I think this was a more elaborate less memee version of what that other fella was trying to get at
I think the bias runs both ways. For example:
1
it's trash, always has been. i rarely use it. gking had 90% usage before this 'mon even came out because it's uninteractive nonsense. that ain't changing.
This is not a random but a top player. But I think we can both agree that this take is hyperbolized and rather insincere.
"I haven't had any trouble with Kyurem (because I play offense), so it's trash!"
It seems that whenever a fatbreaker is on the chopping block, there will be people fearmongering that defense will get too strong.
I don't have a huge problem with Wellspring, personally. I rated it a 5 because I think a suspect would be a good opportunity for people to discuss and explore counterplay, like what happened to Gouging Fire. As you've stated, it's strongest into certain fat balances. Messing up just one archetype is not a huge issue. These structures can and should adapt with new tech like Sinistcha. Stall can deal with it with Hydrapple or a dedicated Tera on Dozo. BO can limit it with multiple mons like Pult, Zama, and Bolt, among others. If it doesn't end up getting banned, I wouldn't mind.
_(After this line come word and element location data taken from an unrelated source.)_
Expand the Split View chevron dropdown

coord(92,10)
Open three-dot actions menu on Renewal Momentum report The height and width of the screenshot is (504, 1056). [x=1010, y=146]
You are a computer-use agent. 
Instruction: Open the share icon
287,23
My biggest problem is with Kyurem. Purely special or physical sets are not the issue. The mixed sets (Dragon Dance with Freeze Dry, All Out Attacker with Loaded Dice) are a problem because they have very limited counterplay into both balance and stall. In fact, Mixed Kyurem takes advantage of the traditional counterplay, baiting in and destroying the likes of Glowking and Blissey to either win outright or open the way for teammates like Valiant/Bolt to clean.
A mon that beats just one archetype is fine, even healthy. A mon that beats multiple playstyles is a problem. The way I see it, Kyurem is in that issue territory. I often see people grouping Balance and Stall into the same category of "fat". These are fundamentally different archetypes with different strengths and weaknesses. When a mon is destroying both of these types of teams that is a red flag.
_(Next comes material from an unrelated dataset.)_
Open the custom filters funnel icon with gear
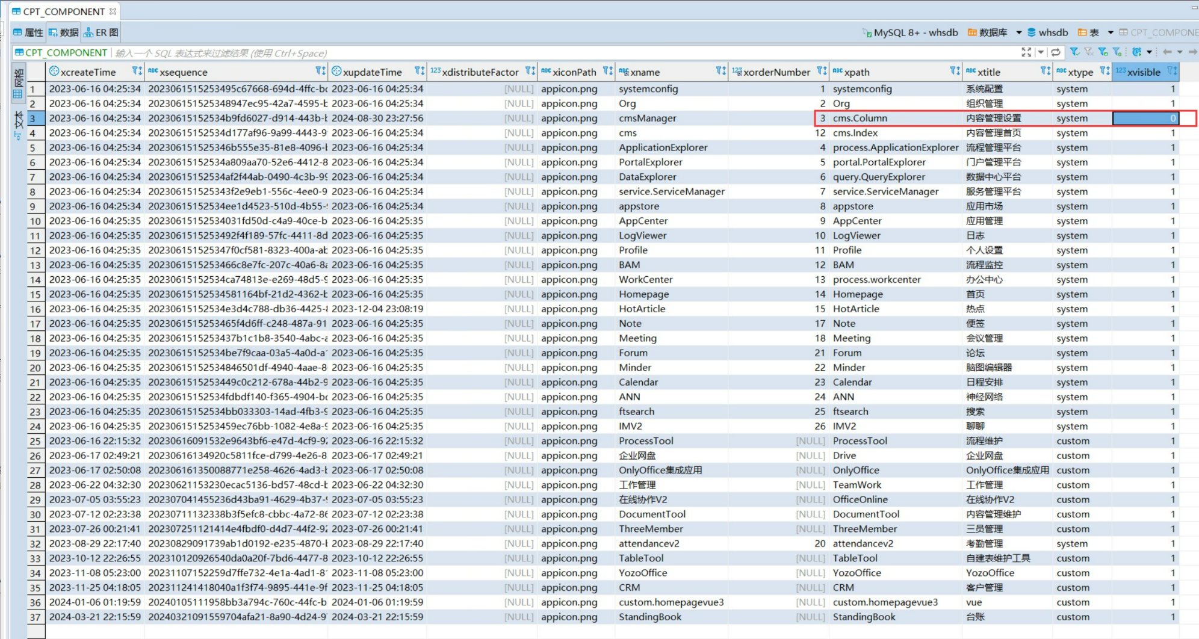 1117,52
I think many of us can agree that the game tends to be more fun when many playable archetypes are viable. Some people might enjoy an offense-on-offense fest but I doubt they would be in the majority. Likewise, I was not a huge fan of SS OU which was dominated by teleport fat.
The council directs the meta in the way that they think will be the most enjoyable for the largest population of players, as they have always done.